Wavecrest DTS-2077 Communication Signal Analyzer

The DTS-207x family features 800 fs one-shot resolution, which provides a very low ADEV floor, comparable to what you get from DMTD or cross-correlation techniques. These devices do not seem to be very widespred in the time-nut community, perhaps due to the bulky form factor, or the not so straightforward user interface. Also, you need to go through an alignment procedure after each power-up. The inputs prefer steep edges rather than sine waves, and the level must be limited to a maximum of 1.3 V peak. I use a signal shaper in front of each input when I have to measure 10 MHz signals. As a side effect, this also protects the sensitive inputs.

​Data may be retrieved by means of TimeLab but GPIB latency must be taken into consideration (more to follow...) 

4-channel mixer design

This is a prototype of a 4-channel version of the Dual Mixer Time Difference (DMTD) technique. This front-end contains a local source and four down-converted channels to be digitized by a synchronous-sampling DAQ from eg. National Instruments. The application written in LabVIEW provides time-difference data for all of the channel combinations, allowing three-cornered hat analyses to be performed, or to have real-time monitoring of multiple sources. The huge advantage of the system is the high resolution and the low ADEV noise floor. In order to increase the measurement gain, the difference frequency is often kept low in DMTD and multichannel versions, like in the range of 1 Hz to 100 Hz. As a consequence, the maximum update rate is typically not high, so the method targets analysis of slowly changing oscillators of nominally the same frequency. The prototype here allows the user to set the offset frequency in order to experiment and to find the best setting for a specific application.

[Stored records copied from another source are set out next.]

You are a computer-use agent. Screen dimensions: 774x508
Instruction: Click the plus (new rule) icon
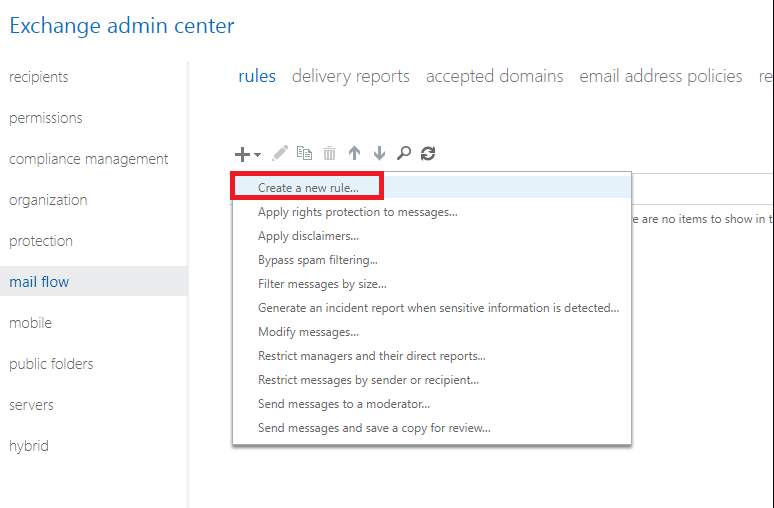pos(242,154)
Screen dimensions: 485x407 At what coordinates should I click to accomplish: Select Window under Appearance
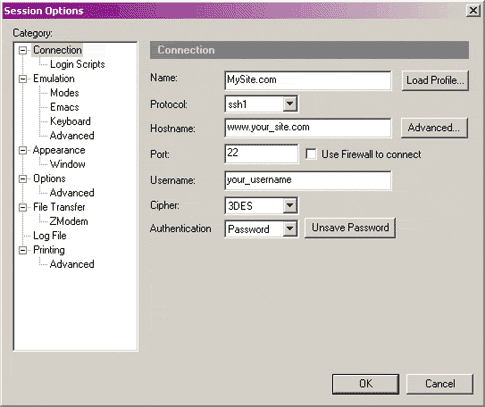[67, 164]
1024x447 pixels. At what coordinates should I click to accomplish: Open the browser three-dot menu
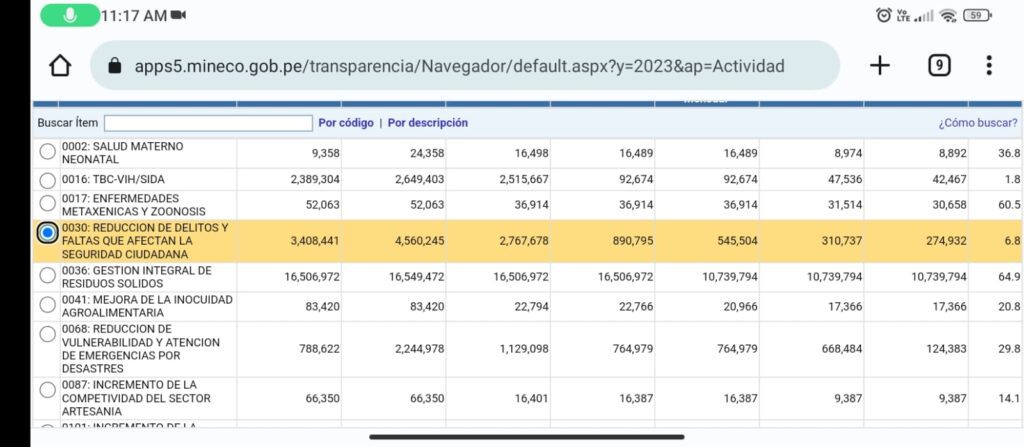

High-speed digitizer as TIA

The advancements of high-speed, synchronous sampling digitizers have made it viable to digitize clock signals and process the data to extract timing differences. By using fitting and interpolation techniques you can get a standard deviation in the order of a few ps when analyzing two 10 MHz clock references. However, the results depend vastly on the digitizer settings, the slew rate vs. the sampling rate, the signal levels, and whether you analyze sine or square wave signals. For sine wave signals you  are like going to introduce signal conditioning, or to overdrive the inputs to increase the slew rate. It's very easy to spoil the standard deviation by an order of magnitude!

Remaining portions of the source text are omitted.